── SUPPLIED INFORMATION

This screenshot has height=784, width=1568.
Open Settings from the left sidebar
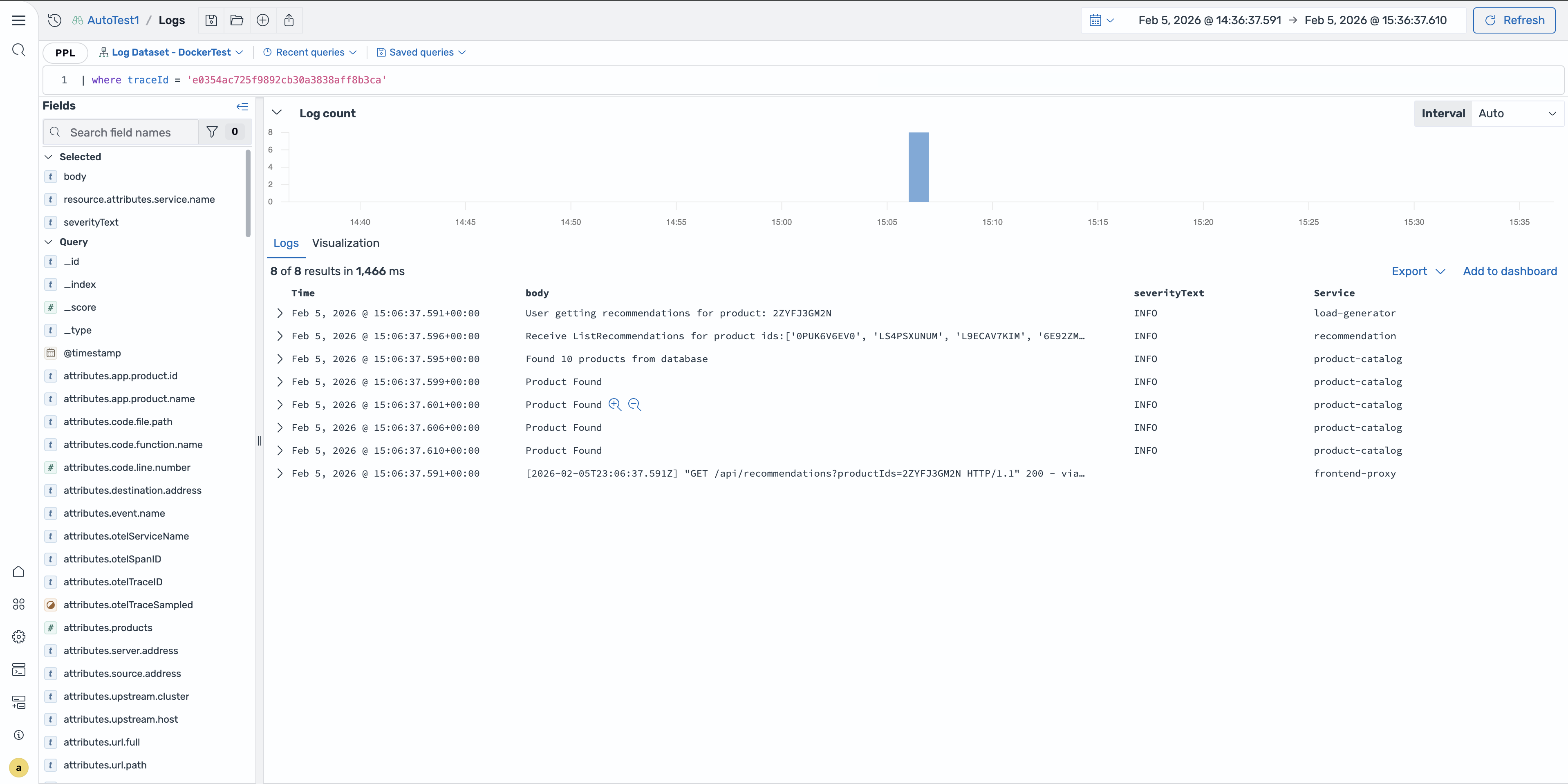[x=18, y=636]
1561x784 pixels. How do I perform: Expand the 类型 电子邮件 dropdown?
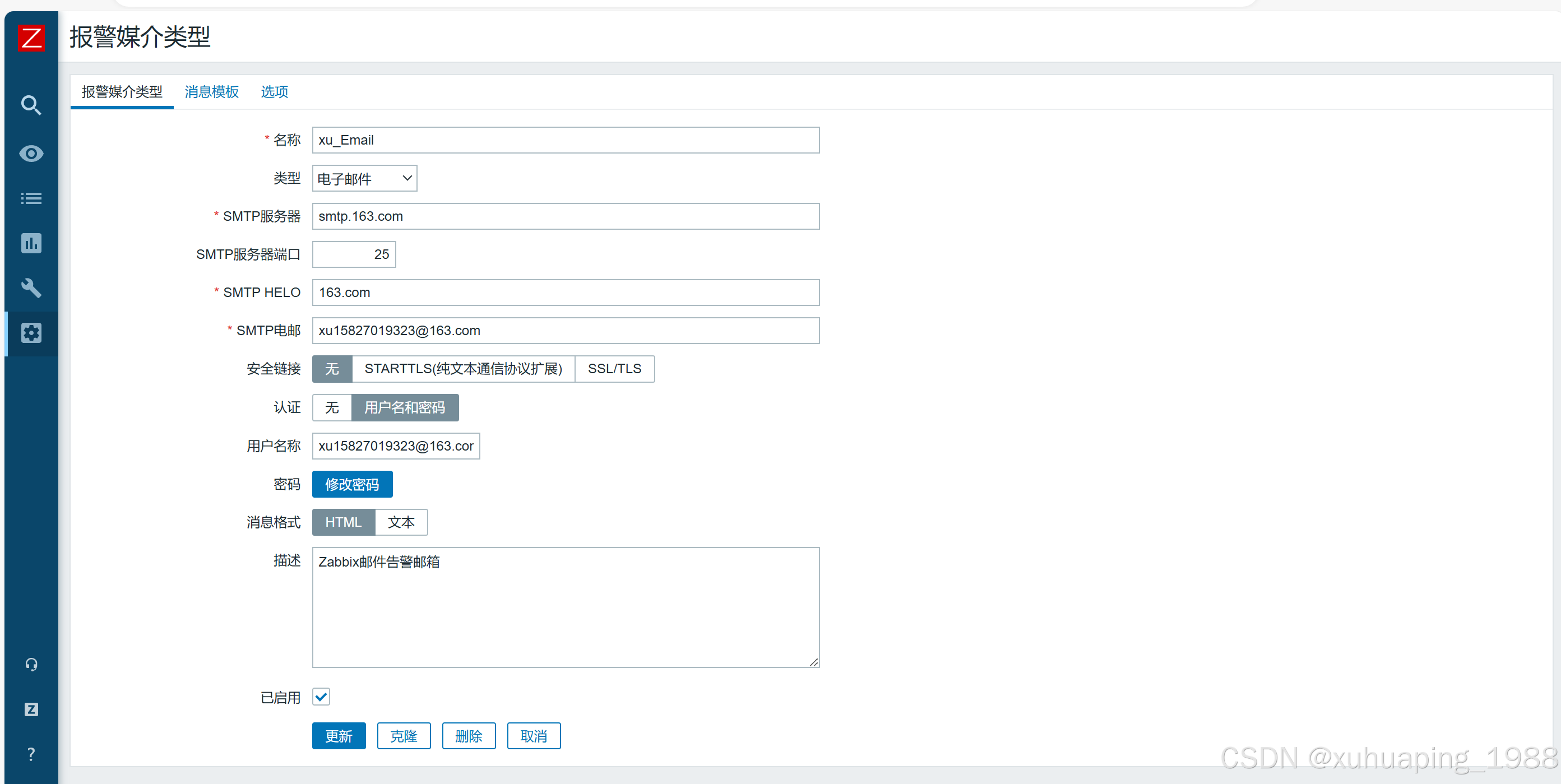pyautogui.click(x=364, y=179)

────

Give the records above again in full and exactly, but exclude every picture.

*RESULT OF THIS EXERCISE*.
This screenshot has height=784, width=1568.
Open Settings from the left sidebar
[x=18, y=636]
1561x784 pixels. How do I perform: Expand the 类型 电子邮件 dropdown?
pyautogui.click(x=364, y=179)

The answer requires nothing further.